Мне нужно поговорить с тобой прямо сейчас: чем дольше мы порознь, тем больше наш поцелуй кажется лишь пятнышком на лобовом стекле, которое легко стереть салфеткой; и я хочу знать, почему ты прячешься.
В конце бесконечной смены я прокрадываюсь обратно в комнату отдыха и гадаю, не перестарался ли с языком во время поцелуя, – и вдруг дверь открывается. Это ты. У тебя опухшие глаза, но ты натянуто улыбаешься.
– Привет.
– Привет, – отзываюсь я. – Ты пришла.
Может, обнимешь? Нет, ты меня не обнимаешь. На тебе выцветший зеленый свитер, улыбка сползла с твоего лица. Ты грызешь губу – явно не выспалась – и говоришь, что просто заскочила забрать кое-какие вещи. Ты сидишь напротив, и мы будто два «нафталина», сравнивающих результаты своих анализов крови, будто ты не впивалась мне в язык несколько часов назад. Я склоняюсь над столом, чтобы приблизиться, а ты отшатываешься. Холод. Если не хуже.

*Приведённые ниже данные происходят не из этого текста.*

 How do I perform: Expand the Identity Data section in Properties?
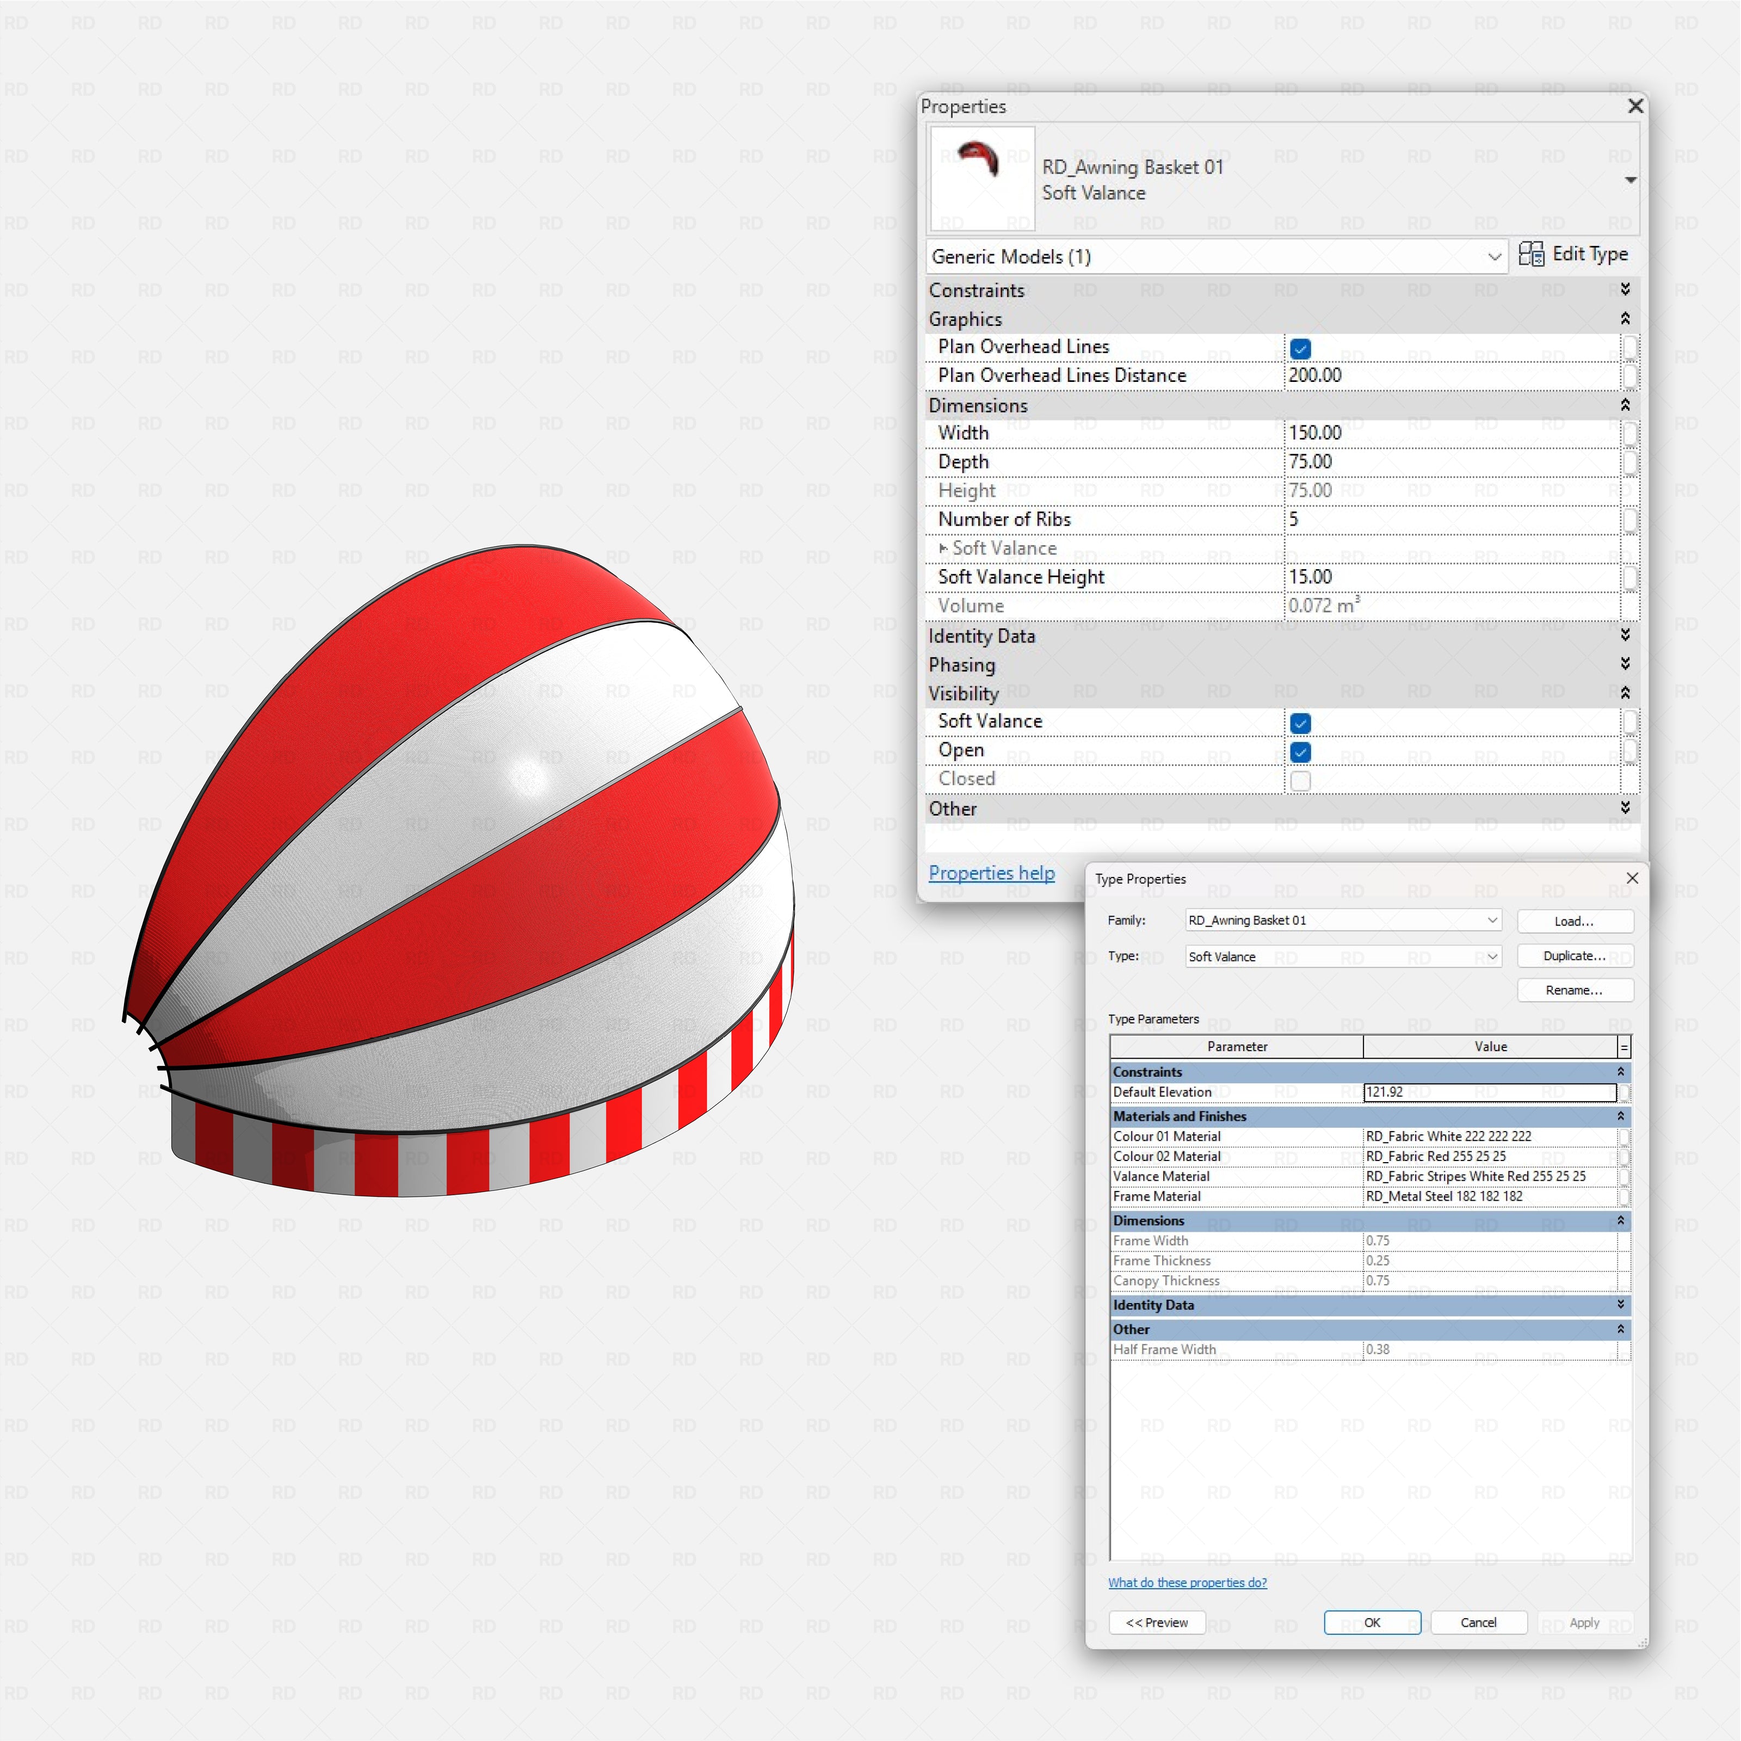coord(1625,634)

– Слушай, меньше всего я хочу, чтобы ты испытывала неловкость, – произношу я.
– Знаю, – отвечаешь ты. – Взаимно.
Я молчу. Ты молчишь. Ты так много рассказала мне вчера, но у меня возникает тошнотворное чувство, что ты рассказала не все, а только часть истории. Ты смотришь на меня, словно подготавливая к какой-то новости. Плохой новости. Худшей в мире новости.
И вот они. Предательские слова.
– Джо… мы не можем. Ты ведь никому не сказал?
– Конечно нет, Мэри Кей. Ты же знаешь, я бы никогда так не поступил…
Слишком явное облегчение на твоем лице.
– Это хорошо… Если здесь кто-то узнает, если кто-то расскажет Номи…
– Мэри Кей, взгляни на меня. – Ты поднимаешь на меня глаза. – Мой рот на гребаном стальном замке. Даю слово.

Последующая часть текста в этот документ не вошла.